In the unusual case that there is no appropriate alternative to therapy with drugs affecting the renin-angiotensin system for a particular patient, apprise the mother of the potential risk to the fetus. Perform serial ultrasound examinations to assess the intra-amniotic environment. If oligohydramnios is observed, discontinue benazepril hydrochloride and hydrochlorothiazide unless it is considered life-saving for the mother. Fetal testing may be appropriate, based on the week of pregnancy. Patients and physicians should be aware, however, that oligohydramnios may not appear until after the fetus has sustained irreversible injury. Closely observe infants with histories of in utero exposure to benazepril hydrochloride and hydrochlorothiazide for hypotension, oliguria, and hyperkalemia (see PRECAUTIONS, Pediatric Use).
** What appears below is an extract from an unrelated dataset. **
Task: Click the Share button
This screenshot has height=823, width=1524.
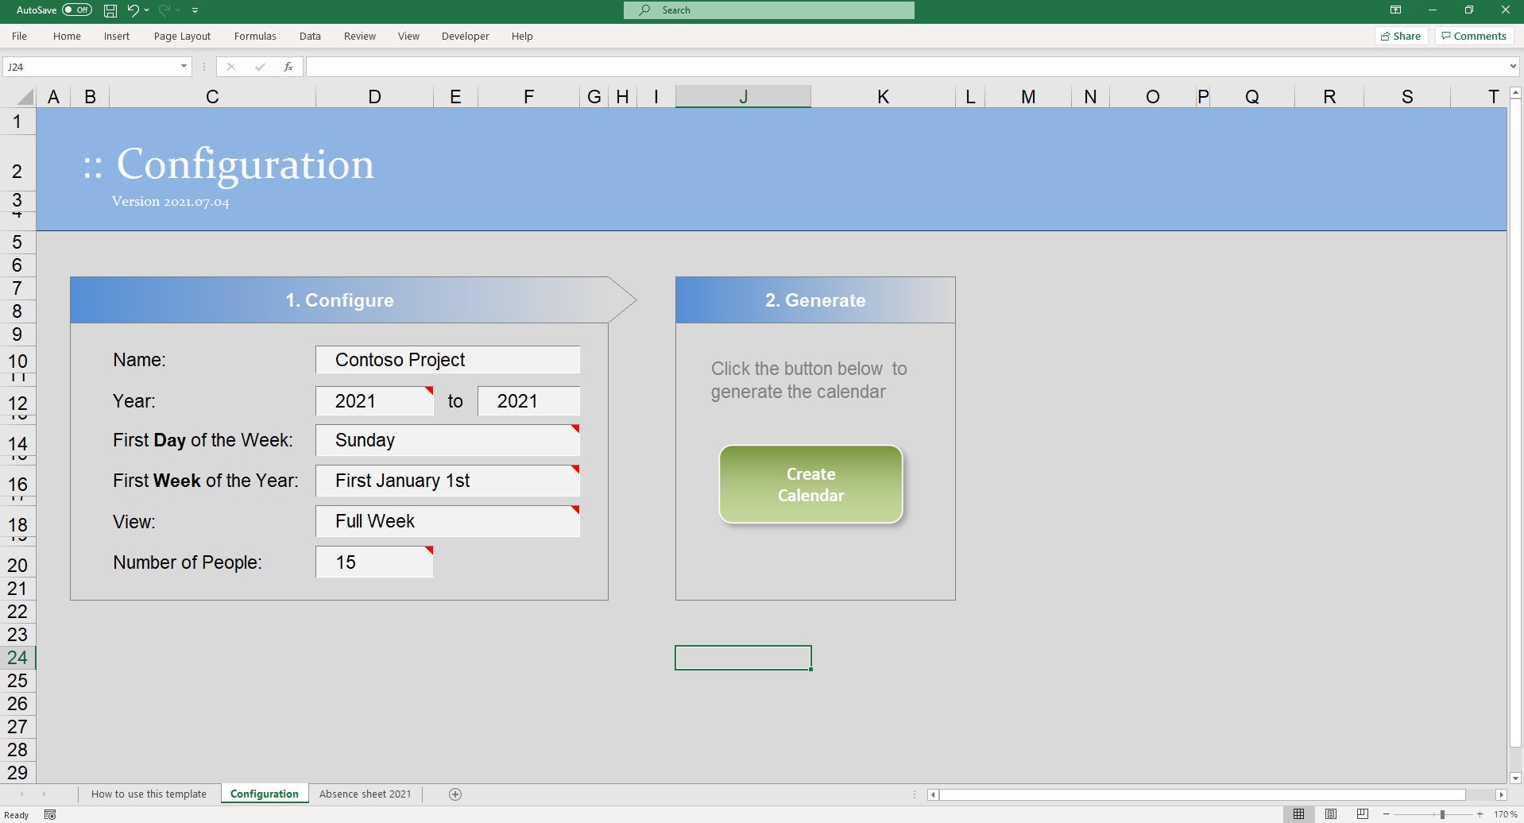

No teratogenic effects of benazepril hydrochloride were seen in studies of pregnant rats, mice, and rabbits. On a mg/m2 basis, the doses used in these studies were 60 times (in rats), 9 times (in mice), and more than 0.8 times (in rabbits) the maximum recommended human dose (assuming a 50-kg woman). On a mg/kg basis these multiples are 300 times (in rats), 90 times (in mice), and more than 3 times (in rabbits) the maximum recommended human dose. When hydrochlorothiazide was orally administered without benazepril to pregnant mice and rats during their respective periods of major organogenesis, at doses up to 3000 mg/kg/day and 1000 mg/kg/day respectively, there was no evidence of harm to the fetus. Similarly, no teratogenic effects of benazepril were seen in studies of pregnant rats, mice, and rabbits; on a mg/kg basis, the doses used in these studies were 300 times (in rats), 90 times (in mice), and more than 3 times (in rabbits) the maximum recommended human dose.
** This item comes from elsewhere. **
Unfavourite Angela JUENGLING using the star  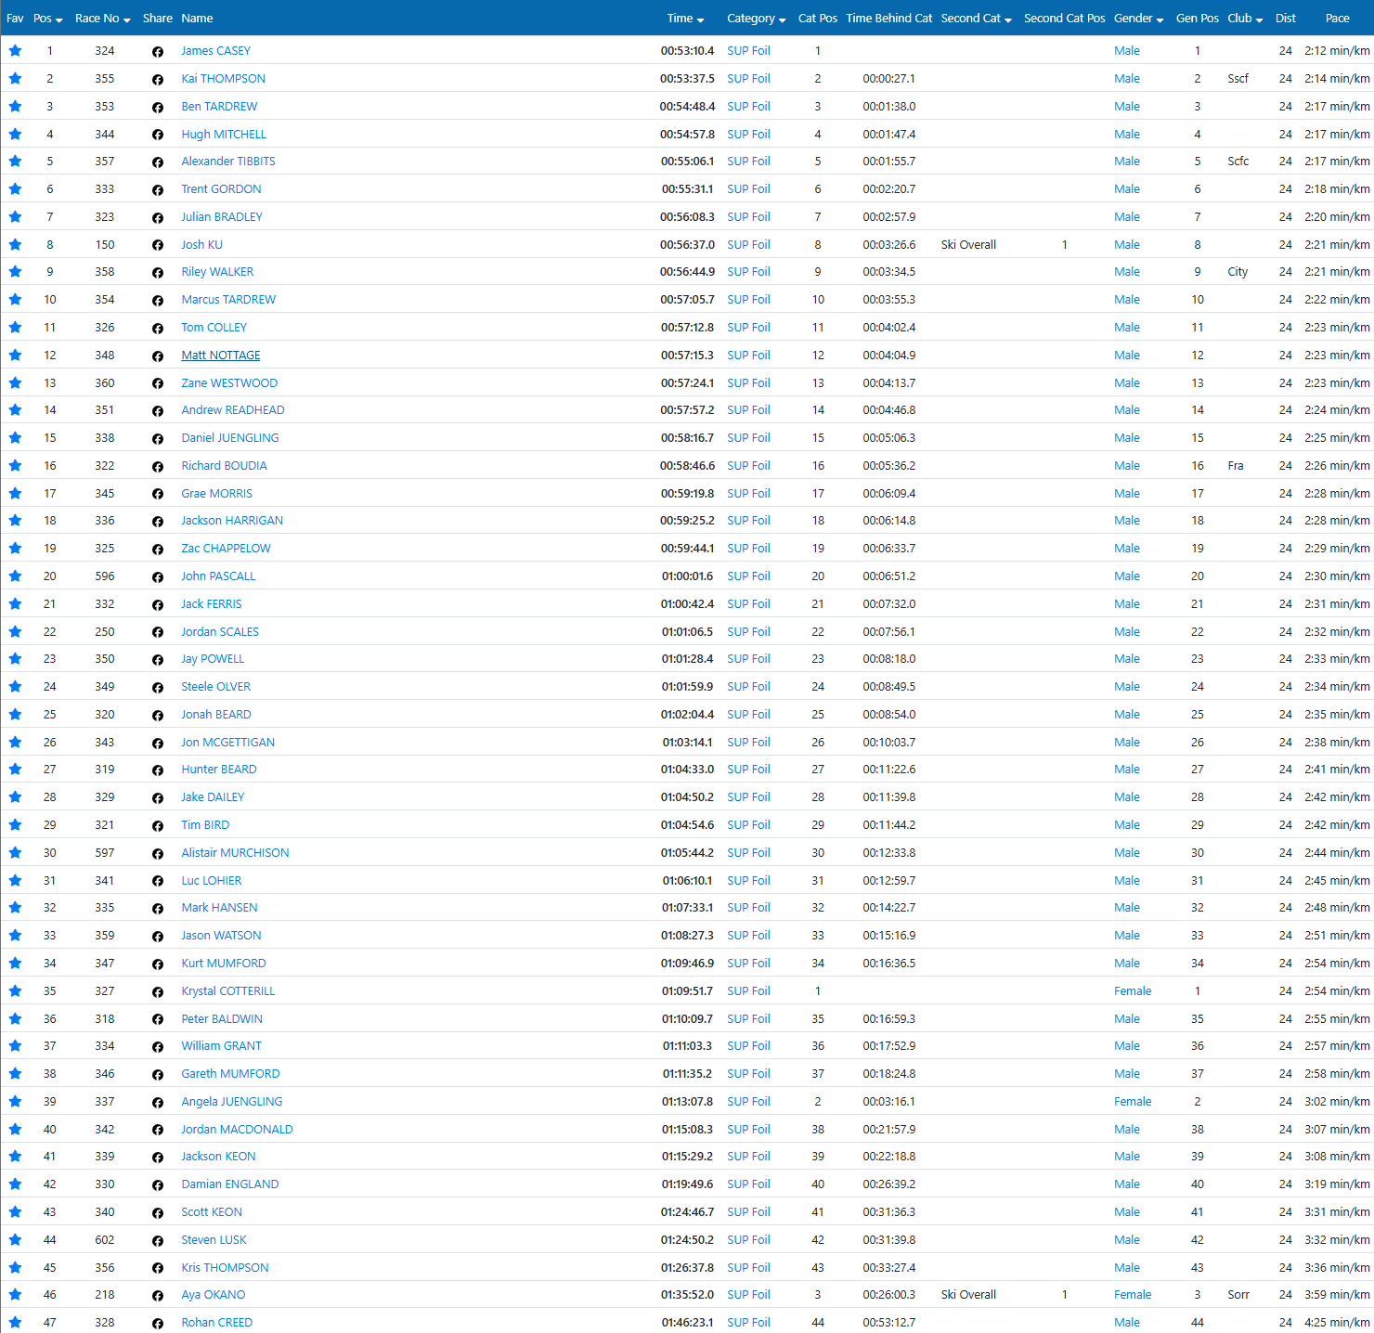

Thiazides can cross the placenta, and concentrations reached in the umbilical vein approach those in the maternal plasma. Hydrochlorothiazide, like other diuretics, can cause placental hypoperfusion. It accumulates in the amniotic fluid, with reported concentrations up to 19 times higher than in umbilical vein plasma. Use of thiazides during pregnancy is associated with a risk of fetal or neonatal jaundice or thrombocytopenia. Since they do not prevent or alter the course of EPH (Edema, Proteinuria, Hypertension) gestosis (pre-eclampsia), these drugs must not be used to treat hypertension in pregnant women. The use of hydrochlorothiazide for other indications (e.g., heart disease) in pregnancy should be avoided.
Rarely, ACE inhibitors have been associated with a syndrome that starts with cholestatic jaundice and progresses to fulminant hepatic necrosis and (sometimes) death. The mechanism of this syndrome is not understood. Patients receiving ACE inhibitors who develop jaundice or marked elevations of hepatic enzymes should discontinue the ACE inhibitor and receive appropriate medical follow-up.
Thiazide diuretics have been reported to cause exacerbation or activation of systemic lupus erythematosus.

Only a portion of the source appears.